Serotonin Promotes Enterohemorrhagic Escherichia Coli Pathogenesis Through Altered AI‐2 Production by Gut Microbiota

Abstract

The overall goal of this study is to investigate the cross‐talk between a host metabolite (serotonin), the commensal bacterial community, and a microbial signaling molecule (Autoinducer‐2; AI‐2), in the etiology of Enterohemorrhagic Escherichia coli (EHEC) infections. A broad range of microbial (e.g., AI‐2, indole) and host metabolites (e.g., neuroendocrine hormones such as serotonin and norepinephrine) are present in the GI tract microenvironment and often function together to modulate the virulence of enteric pathogens.
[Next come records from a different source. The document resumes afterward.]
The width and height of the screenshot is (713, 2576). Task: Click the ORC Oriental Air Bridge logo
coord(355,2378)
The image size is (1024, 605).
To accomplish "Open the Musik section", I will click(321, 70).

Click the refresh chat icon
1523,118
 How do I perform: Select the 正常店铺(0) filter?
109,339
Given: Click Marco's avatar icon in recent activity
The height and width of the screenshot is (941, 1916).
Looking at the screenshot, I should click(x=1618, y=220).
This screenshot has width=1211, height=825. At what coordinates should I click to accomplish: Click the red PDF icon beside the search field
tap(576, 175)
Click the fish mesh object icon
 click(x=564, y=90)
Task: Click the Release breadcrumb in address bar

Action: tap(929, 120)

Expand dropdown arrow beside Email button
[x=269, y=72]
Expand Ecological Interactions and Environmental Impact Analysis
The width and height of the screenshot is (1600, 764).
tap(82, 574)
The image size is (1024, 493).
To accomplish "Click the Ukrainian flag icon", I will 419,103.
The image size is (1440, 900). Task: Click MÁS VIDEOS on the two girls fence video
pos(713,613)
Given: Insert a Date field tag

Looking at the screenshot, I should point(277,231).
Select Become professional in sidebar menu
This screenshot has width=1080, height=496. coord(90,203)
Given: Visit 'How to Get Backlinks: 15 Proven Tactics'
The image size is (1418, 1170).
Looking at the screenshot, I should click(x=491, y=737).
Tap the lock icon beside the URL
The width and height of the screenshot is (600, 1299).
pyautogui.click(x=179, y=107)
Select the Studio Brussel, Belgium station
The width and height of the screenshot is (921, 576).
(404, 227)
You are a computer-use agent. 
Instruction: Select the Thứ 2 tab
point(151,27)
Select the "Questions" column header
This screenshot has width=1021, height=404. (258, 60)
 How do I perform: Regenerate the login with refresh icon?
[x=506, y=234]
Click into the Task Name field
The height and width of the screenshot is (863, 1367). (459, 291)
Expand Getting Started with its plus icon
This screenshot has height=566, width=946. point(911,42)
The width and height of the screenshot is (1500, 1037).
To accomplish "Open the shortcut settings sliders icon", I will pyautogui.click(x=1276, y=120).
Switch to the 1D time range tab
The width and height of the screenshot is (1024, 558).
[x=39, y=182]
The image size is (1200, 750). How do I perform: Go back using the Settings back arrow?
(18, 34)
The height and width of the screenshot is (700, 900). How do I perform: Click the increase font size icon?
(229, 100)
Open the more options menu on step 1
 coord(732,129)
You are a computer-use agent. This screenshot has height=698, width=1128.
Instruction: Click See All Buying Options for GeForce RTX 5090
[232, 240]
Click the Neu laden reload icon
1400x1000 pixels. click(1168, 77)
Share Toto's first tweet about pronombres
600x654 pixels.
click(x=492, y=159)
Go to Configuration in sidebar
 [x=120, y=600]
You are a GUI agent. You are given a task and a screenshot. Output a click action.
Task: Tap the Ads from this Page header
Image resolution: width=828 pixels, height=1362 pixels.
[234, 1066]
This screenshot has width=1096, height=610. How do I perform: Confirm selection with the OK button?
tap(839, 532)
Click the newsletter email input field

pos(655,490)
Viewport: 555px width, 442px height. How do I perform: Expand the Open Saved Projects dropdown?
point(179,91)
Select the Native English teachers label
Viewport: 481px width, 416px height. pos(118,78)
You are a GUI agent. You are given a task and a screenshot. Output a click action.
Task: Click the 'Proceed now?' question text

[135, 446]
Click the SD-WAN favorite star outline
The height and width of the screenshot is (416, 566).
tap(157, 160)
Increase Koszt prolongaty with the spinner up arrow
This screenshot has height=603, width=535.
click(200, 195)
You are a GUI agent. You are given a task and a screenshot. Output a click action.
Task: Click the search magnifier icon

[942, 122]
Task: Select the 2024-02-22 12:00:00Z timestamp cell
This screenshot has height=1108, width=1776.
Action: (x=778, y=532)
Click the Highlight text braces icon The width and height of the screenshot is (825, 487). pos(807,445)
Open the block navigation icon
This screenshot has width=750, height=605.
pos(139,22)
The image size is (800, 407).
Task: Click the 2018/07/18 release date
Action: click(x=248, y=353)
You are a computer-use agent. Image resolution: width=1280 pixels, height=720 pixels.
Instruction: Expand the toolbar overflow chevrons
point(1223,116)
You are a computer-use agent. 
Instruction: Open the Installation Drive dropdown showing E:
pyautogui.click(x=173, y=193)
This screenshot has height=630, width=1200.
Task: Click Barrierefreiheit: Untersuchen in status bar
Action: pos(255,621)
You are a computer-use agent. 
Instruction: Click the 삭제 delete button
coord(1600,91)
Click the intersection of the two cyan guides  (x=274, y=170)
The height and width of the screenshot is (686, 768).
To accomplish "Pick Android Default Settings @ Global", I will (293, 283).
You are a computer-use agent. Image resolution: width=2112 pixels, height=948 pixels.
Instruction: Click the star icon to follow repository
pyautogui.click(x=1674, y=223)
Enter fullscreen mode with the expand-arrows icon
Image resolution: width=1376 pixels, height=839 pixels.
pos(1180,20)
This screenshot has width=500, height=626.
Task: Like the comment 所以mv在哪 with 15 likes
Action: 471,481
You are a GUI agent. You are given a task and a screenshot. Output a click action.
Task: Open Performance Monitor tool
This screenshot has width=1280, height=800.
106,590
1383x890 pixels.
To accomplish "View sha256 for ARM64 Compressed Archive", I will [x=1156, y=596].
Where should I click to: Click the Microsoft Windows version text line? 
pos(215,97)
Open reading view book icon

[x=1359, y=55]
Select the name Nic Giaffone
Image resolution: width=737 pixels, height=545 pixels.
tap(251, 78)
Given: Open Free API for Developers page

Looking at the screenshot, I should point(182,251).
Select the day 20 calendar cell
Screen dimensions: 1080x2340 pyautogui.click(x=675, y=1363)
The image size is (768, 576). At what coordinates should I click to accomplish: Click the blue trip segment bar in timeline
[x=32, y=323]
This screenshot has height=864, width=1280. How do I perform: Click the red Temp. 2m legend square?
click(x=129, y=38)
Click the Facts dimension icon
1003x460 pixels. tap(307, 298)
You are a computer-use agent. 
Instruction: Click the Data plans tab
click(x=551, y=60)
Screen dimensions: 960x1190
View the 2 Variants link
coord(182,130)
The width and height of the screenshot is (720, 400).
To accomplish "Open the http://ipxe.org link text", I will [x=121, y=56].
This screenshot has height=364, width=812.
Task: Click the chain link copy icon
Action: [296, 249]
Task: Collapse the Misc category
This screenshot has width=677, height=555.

Serotonin is of specific interest as it is abundant in the GI tract and has pleiotropic roles on intestinal physiology. While it is well established that serotonin levels increase during inflammation, its impact on the commensal microbiota composition and function, and thereby, on enteric pathogen infections is poorly understood. Here we show that serotonin exposure results in a statistically significant increase (p<0.05) in the production of AI‐2 produced by non‐pathogenic E. coli and EHEC. Serotonin exposure also increased the expression of virulence genes (eaeA, escC, and escV) in EHEC in vitro and this increase depends on the luxS gene that is required for AI‐2 production. Based on these results, we hypothesize that serotonin's effects on EHEC virulence are mediated through AI‐2. Administering serotonin in mice resulted in pronounced dysbiosis of the microbiota composition. Interestingly, approximately 50% of the bacterial communities that showed a significant fold change (p<0.05) at the genus level had representative members with the luxS gene. Significant changes were also observed in the levels of six tryptophan‐derived microbiota metabolites including a reduction in the levels of indole. Together, our results support a model in which an increase in serotonin causes microbiota dysbiosis, increases AI‐2 levels, downregulates the beneficial anti‐inflammatory metabolites, thereby creating a niche favorable for EHEC colonization. Understanding the specific mechanisms underlying the effect of serotonin on the microbial community can lead to the development of new therapeutic approaches for combating enteric infections.This abstract is from the Experimental Biology 2018 Meeting. There is no full text article associated with this abstract published in The FASEB Journal.